Charles Darwin, der Begründer der Evolutionstheorie, hat es sich während seines Studiums an der Universität von Cambridge offensichtlich gutgehen lassen. Er ließ sich von Dienstpersonal das Feuer schüren und die Schuhe putzen.

dpa LONDON. Charles Darwin, der Begründer der Evolutionstheorie, hat es sich während seines Studiums an der Universität von Cambridge offensichtlich gutgehen lassen. Er ließ sich von Dienstpersonal das Feuer schüren und die Schuhe putzen.

Außerdem zahlte er regelmäßig für eine Extra-Portion Gemüse, um die Mahlzeiten in der Hochschule anzureichern, gab aber wenig Geld für Bücher aus. Dokumentiert sind Darwins Ausgaben in sechs alten Rechnungsbüchern, die Historiker der Universität gefunden haben. Darwin hatte von 1 828 bis 1 831 an der traditionsreichen Elite- Universität studiert.

"Wie vorherzusehen war, gibt es nur wenige Einträge, die den Eindruck erwecken, er hätte viele Bücher oder andere Sachen für das Studium gekauft", sagte ein Universitätssprecher. "Bekanntermaßen hat Darwin wenig seiner Zeit in Cambridge dem Studium oder Vorlesungen gewidmet. Er ging lieber auf die Jagd, zum Reiten oder sammelte Käfer."
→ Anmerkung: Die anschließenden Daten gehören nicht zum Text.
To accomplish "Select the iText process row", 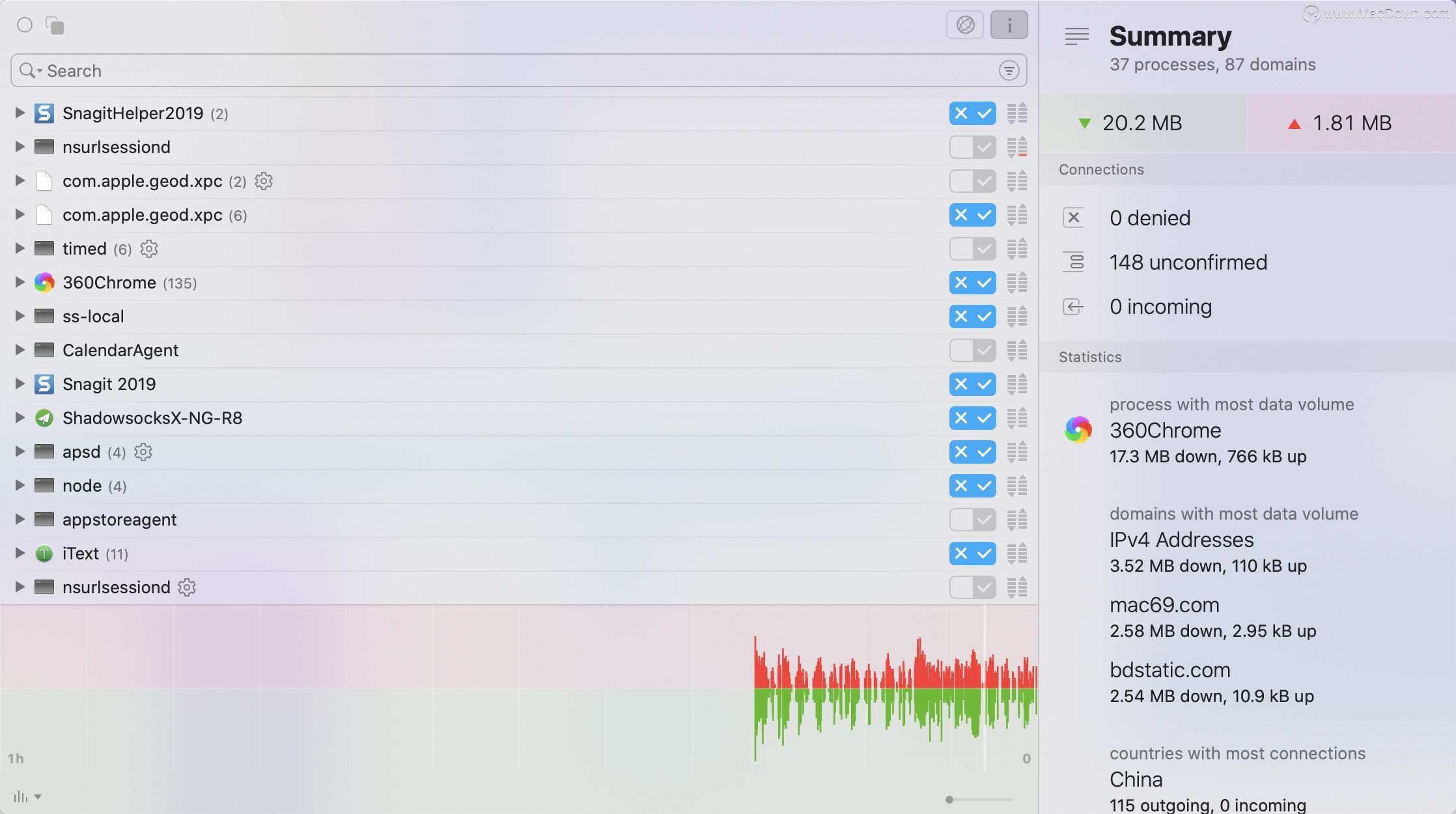I will point(518,553).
"Die Bücher füllen viele Lücken über unser Wissen von Darwins Zeit als Student", sagte der Sprecher. Die Rechnungsbücher zeigten, dass Darwin alle Verlockungen genossen habe, die man bei einem Gentleman des 19. Jahrhunderts vermuten würde." Dabei sei er eindeutig privilegiert gewesen. "Die Aufzeichnungen zeigen, dass er einen Bettenmacher, einen Schuhputzer und sogar jemanden bezahlte, der Kohlen für den Ofen brachte." Die Bücher enthalten auch Rechnungen Darwins für einen Friseur, einen Lebensmittelhändler, einen Schornsteinfeger, einen Apotheker, einen Kupferschmied, einen Hutmacher oder eine Waschfrau.